JAKARTA – Menjelang Hari Raya Idul Adha, Perum BULOG Kanwil DKI Jakarta dan Banten mulai memperkuat pasokan minyak goreng Minyakkita di sejumlah pasar di Ibu Kota. Langkah ini dilakukan untuk menjaga stabilitas harga sekaligus memastikan masyarakat tetap mudah mendapatkan kebutuhan pokok dengan harga terjangkau.
Sebanyak 30 ribu liter minyak goreng disiapkan untuk digelontorkan ke pasar-pasar yang masuk dalam jaringan SP2KP (Sistem Pemantauan Pasar dan Kebutuhan Pokok) di wilayah DKI Jakarta. BULOG juga memastikan pasokan akan terus ditambah sesuai kebutuhan pasar.
Pemimpin Wilayah BULOG Kanwil DKI Jakarta dan Banten, Taufan Akib, mengatakan pihaknya telah meminta tambahan pasokan kepada produsen Minyakkita guna mengantisipasi lonjakan permintaan menjelang hari besar keagamaan.
“Stok yang tersedia saat ini sebanyak 30 ribu liter, dan akan segera bertambah seiring dengan pengiriman yang sudah kami mintakan ke produsen penyedia Minyakkita,” ujar Taufan Akib, Selasa (20/5).
Menurut Taufan, distribusi Minyakkita ini menjadi bagian dari upaya pemerintah menjaga keseimbangan pasokan pangan di tengah masyarakat agar harga tetap stabil dan tidak memicu kepanikan akibat kekhawatiran kelangkaan barang.

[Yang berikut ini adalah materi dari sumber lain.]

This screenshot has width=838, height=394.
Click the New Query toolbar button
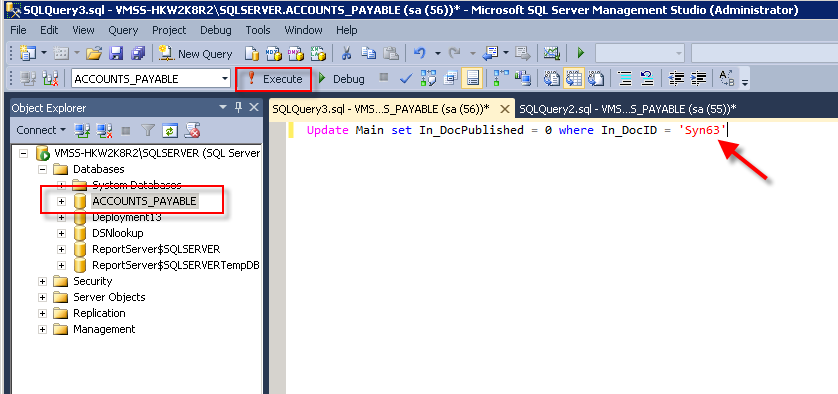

Ia menegaskan BULOG ingin memastikan masyarakat tetap dapat memperoleh minyak goreng dengan mudah di tengah meningkatnya kebutuhan konsumsi menjelang Idul Adha.
“Kami ingin masyarakat tidak merasa khawatir akan terjadinya kelangkaan barang ataupun lonjakan harga yang tinggi. Dengan stok yang tersedia dan tambahan pasokan baru, akses masyarakat terhadap bahan pokok, khususnya minyak goreng, tetap mudah dan terjangkau,” katanya.

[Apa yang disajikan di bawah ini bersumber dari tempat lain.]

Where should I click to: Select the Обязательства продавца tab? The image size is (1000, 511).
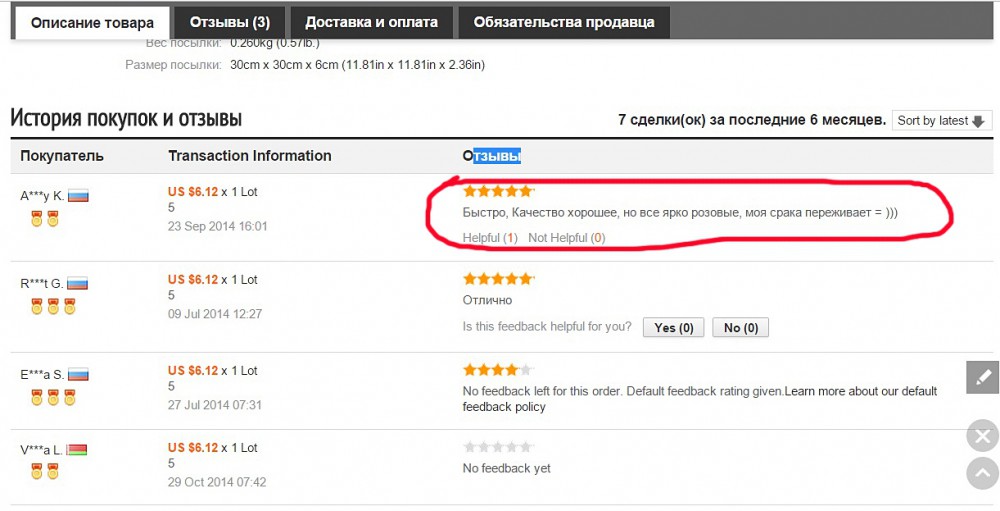tap(564, 22)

Selain memperkuat stok, BULOG juga berkoordinasi dengan Dinas Perindustrian, Perdagangan, Koperasi, Usaha Kecil dan Menengah (PPKUKM) Provinsi DKI Jakarta untuk memetakan kebutuhan pasar agar distribusi berjalan tepat sasaran.
“Kami juga melakukan diskusi dengan Kepala Dinas PPKUKM Provinsi DKI Jakarta sebagai upaya pemetaan kebutuhan pasar di wilayah DKI Jakarta agar pendistribusian Minyakkita dapat berjalan efektif dan efisien,” tambahnya.
Tak hanya fokus pada minyak goreng, BULOG juga mempercepat penyaluran Bantuan Pangan (Banpang) di sejumlah wilayah Jakarta. Setelah sempat terkendala pasokan bahan baku plastik untuk kemasan, kini proses distribusi kembali berjalan normal.
“Saat ini sedang dilakukan percepatan penyaluran Bantuan Pangan. Beberapa kecamatan serentak menyalurkan hari ini, seperti Johar Baru, Senen, Tanah Abang, Kemayoran, Matraman, Kalideres, Cengkareng, Palmerah, Tambora dan beberapa kecamatan lainnya,” jelas Taufan.
Ia menyebut percepatan distribusi bantuan pangan menjadi langkah strategis untuk menjaga daya beli masyarakat penerima bantuan sekaligus menekan potensi kenaikan harga bahan pokok di pasar.
Setiap Penerima Bantuan Pangan (PBP) menerima 20 kilogram beras dan 4 liter minyak goreng untuk alokasi dua bulan.
“Ini menjadi stimulus ekonomi dalam menjaga stabilisasi harga, sekaligus menjaga ketahanan pangan masyarakat penerima bantuan,” pungkasnya.